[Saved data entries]
....
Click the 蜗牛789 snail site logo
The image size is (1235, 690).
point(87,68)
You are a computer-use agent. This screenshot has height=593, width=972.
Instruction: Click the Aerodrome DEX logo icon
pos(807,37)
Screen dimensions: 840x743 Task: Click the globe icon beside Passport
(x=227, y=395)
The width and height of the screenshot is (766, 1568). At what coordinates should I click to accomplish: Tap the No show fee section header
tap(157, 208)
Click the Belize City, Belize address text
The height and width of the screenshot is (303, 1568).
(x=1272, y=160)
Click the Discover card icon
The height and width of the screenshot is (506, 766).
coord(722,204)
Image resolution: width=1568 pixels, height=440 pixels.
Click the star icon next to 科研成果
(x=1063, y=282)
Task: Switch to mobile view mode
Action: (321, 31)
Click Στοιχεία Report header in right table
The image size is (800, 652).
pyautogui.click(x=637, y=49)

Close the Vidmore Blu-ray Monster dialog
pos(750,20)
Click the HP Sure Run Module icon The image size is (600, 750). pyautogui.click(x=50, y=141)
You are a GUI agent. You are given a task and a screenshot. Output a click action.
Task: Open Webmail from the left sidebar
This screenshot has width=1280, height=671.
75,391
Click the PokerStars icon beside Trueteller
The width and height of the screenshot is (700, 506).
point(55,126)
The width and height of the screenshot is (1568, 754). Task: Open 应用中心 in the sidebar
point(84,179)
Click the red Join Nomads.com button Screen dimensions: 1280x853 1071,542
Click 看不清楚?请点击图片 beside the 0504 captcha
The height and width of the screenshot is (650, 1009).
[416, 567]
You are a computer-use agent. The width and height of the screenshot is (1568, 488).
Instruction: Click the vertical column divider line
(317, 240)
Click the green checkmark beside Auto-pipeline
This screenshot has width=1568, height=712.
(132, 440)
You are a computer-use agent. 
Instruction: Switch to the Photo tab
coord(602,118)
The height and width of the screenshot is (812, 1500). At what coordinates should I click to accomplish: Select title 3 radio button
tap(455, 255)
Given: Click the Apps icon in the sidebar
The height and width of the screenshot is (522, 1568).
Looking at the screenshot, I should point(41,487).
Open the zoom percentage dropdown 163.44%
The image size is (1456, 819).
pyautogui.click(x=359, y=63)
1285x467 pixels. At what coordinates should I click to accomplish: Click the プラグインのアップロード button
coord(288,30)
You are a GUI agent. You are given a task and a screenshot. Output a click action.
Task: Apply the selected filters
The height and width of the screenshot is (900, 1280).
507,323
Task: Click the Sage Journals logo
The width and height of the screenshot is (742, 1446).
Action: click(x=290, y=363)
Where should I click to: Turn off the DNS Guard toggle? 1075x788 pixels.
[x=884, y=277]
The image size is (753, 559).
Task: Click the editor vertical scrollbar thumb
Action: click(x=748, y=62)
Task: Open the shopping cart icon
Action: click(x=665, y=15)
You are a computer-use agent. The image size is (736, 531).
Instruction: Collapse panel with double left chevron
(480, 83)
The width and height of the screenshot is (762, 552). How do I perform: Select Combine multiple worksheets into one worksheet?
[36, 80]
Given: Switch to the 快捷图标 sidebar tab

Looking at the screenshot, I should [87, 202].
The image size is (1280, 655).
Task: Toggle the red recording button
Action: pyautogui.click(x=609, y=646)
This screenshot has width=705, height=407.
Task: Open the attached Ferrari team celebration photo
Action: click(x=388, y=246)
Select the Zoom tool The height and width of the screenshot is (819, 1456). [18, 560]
....
→ **TASK GOAL**
With the first line being the one containing "The image size is (1235, 690)." and the last line the one containing "You are a computer-use agent. The width", transcribe exactly the lines above that fall in that range.

→ **WRITTEN SOLUTION**
The image size is (1235, 690).
point(87,68)
You are a computer-use agent. This screenshot has height=593, width=972.
Instruction: Click the Aerodrome DEX logo icon
pos(807,37)
Screen dimensions: 840x743 Task: Click the globe icon beside Passport
(x=227, y=395)
The width and height of the screenshot is (766, 1568). At what coordinates should I click to accomplish: Tap the No show fee section header
tap(157, 208)
Click the Belize City, Belize address text
The height and width of the screenshot is (303, 1568).
(x=1272, y=160)
Click the Discover card icon
The height and width of the screenshot is (506, 766).
coord(722,204)
Image resolution: width=1568 pixels, height=440 pixels.
Click the star icon next to 科研成果
(x=1063, y=282)
Task: Switch to mobile view mode
Action: (321, 31)
Click Στοιχεία Report header in right table
The image size is (800, 652).
pyautogui.click(x=637, y=49)

Close the Vidmore Blu-ray Monster dialog
pos(750,20)
Click the HP Sure Run Module icon The image size is (600, 750). pyautogui.click(x=50, y=141)
You are a GUI agent. You are given a task and a screenshot. Output a click action.
Task: Open Webmail from the left sidebar
This screenshot has width=1280, height=671.
75,391
Click the PokerStars icon beside Trueteller
The width and height of the screenshot is (700, 506).
point(55,126)
The width and height of the screenshot is (1568, 754). Task: Open 应用中心 in the sidebar
point(84,179)
Click the red Join Nomads.com button Screen dimensions: 1280x853 1071,542
Click 看不清楚?请点击图片 beside the 0504 captcha
The height and width of the screenshot is (650, 1009).
[416, 567]
You are a computer-use agent. The width and height of the screenshot is (1568, 488).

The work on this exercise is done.